I am often confronted with the question of whether concurrency programming models that employ shared memory are particularly problematic. I was asked this question directly on the concurrency panel at JAOO’06 earlier this week, for instance, and STM makes a big bet that such models are tenable.
Without shared memory, it’s tempting to think that traditional concurrency problems go away, as if by magic. If no two pieces of code are simultaneously working on the same location in memory, for instance, there are (seemingly) no race conditions or deadlocks. Most people believe this, and it (on the surface) seems somewhat reasonable. Until you realize that it’s fundamentally flawed.
Shared memory systems are just an abstraction in which data can be named by its virtual memory address (or, indirectly, by a variable name). In fact, one could argue that it’s an optimization—that the same sort of systems could be built by mapping virtual memory addresses (at a logical level) to some other location (at a physical level) using an algorithm that doesn’t rely on page-tables, TLBs, and so on. Distributed RPC systems in the past have tried this very thing: to map object references to data residing on far-away nodes, and have mostly failed in the process. I’m not trying to convince you that alternative mapping techniques are a good thing, only that abstractly speaking at least, all of the same concurrency control problems will arise in systems that exhibit this fundamental property.

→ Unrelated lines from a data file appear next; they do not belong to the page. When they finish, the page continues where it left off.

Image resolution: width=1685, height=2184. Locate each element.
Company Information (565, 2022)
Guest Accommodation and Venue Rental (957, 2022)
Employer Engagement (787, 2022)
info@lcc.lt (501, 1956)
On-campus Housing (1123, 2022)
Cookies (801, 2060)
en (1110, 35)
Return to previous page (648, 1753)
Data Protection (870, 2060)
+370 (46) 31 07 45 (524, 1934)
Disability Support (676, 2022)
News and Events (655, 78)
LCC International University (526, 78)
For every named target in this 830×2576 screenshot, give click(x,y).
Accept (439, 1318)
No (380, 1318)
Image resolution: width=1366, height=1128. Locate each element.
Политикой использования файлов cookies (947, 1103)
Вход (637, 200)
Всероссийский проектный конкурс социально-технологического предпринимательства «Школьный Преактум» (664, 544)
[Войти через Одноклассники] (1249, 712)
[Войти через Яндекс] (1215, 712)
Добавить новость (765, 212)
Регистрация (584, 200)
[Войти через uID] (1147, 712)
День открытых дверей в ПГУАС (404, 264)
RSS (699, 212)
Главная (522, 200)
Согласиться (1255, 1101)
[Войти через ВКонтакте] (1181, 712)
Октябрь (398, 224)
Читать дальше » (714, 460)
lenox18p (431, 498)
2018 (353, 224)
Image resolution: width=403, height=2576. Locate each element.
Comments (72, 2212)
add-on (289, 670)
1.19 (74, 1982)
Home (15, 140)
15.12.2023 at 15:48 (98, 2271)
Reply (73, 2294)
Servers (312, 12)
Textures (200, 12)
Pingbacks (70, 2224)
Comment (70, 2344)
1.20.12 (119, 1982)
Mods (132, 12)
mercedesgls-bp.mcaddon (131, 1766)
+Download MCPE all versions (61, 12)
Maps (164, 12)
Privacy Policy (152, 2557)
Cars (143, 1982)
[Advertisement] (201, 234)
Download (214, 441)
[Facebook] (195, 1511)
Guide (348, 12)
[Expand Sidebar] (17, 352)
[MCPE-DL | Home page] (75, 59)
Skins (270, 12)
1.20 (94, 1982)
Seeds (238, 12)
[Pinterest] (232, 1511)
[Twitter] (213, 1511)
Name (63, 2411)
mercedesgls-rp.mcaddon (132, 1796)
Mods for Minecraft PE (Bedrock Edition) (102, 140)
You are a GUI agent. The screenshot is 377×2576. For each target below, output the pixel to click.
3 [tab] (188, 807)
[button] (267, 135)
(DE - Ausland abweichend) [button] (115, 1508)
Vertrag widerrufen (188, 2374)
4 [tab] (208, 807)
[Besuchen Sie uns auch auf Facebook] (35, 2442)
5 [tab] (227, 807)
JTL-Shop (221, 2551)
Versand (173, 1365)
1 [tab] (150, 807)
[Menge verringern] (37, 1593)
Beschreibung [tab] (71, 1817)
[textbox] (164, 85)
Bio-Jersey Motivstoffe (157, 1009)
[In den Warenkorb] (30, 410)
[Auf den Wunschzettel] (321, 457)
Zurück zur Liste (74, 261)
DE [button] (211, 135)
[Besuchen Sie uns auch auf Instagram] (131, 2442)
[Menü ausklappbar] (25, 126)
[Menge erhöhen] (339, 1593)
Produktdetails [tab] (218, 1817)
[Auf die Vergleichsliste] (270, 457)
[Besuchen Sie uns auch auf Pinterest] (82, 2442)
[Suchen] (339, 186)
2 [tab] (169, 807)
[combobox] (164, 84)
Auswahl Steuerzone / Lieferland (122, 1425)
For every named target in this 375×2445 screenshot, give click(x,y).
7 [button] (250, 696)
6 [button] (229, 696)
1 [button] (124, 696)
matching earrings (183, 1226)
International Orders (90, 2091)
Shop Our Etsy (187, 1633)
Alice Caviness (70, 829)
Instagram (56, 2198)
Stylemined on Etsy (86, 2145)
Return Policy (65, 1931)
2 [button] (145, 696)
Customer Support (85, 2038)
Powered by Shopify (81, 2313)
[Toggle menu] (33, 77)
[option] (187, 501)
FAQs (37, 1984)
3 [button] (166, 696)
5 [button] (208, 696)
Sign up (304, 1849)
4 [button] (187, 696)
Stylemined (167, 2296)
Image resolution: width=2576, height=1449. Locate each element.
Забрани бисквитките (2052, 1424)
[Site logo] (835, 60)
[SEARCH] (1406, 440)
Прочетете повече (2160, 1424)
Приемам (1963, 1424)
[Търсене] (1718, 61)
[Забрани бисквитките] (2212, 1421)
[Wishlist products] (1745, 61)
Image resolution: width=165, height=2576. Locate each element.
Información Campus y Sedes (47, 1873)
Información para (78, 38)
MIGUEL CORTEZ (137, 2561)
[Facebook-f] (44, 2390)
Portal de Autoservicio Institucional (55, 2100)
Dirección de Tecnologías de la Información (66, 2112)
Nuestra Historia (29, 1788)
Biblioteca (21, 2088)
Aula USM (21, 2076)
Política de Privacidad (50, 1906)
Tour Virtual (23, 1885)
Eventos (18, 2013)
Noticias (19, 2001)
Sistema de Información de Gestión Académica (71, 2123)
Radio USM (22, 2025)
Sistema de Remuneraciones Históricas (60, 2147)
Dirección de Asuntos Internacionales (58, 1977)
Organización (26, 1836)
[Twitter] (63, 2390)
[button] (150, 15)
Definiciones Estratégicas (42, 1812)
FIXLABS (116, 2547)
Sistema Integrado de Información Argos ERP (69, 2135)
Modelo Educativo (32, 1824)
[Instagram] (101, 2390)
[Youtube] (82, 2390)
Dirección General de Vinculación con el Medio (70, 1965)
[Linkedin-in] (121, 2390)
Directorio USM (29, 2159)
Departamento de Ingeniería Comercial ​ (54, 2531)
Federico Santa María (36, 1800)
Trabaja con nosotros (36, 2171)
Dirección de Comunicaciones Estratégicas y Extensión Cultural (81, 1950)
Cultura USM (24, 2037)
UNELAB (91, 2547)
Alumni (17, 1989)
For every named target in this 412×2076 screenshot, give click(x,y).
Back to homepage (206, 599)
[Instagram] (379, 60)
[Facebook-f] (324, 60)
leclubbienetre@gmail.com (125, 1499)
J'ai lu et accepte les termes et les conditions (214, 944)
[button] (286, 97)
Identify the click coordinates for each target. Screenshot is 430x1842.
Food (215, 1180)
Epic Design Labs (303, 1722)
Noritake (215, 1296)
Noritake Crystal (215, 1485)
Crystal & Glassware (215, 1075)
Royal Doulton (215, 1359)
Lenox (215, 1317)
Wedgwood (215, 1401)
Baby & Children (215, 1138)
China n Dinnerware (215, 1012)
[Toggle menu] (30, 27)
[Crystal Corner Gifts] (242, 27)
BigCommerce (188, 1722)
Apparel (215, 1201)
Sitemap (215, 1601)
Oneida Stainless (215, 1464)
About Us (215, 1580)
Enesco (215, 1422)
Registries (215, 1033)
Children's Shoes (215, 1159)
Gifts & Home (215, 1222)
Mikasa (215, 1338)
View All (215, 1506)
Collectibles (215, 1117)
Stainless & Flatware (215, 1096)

Interestingly, shared memory systems have turned into tiny distributed systems with complex cache coherency logic anyway, so one has to wonder where the boundary between shared memory and message passing really lies.
There is a fundamental, undeniable law here:
Any system in which two concurrent agents can name the same piece of information may also exhibit the standard problems of concurrency: broken serializability, race conditions, deadlocks, livelocks, lost event notifications, and so on. Concurrency control is simply a requirement if correctness is desired.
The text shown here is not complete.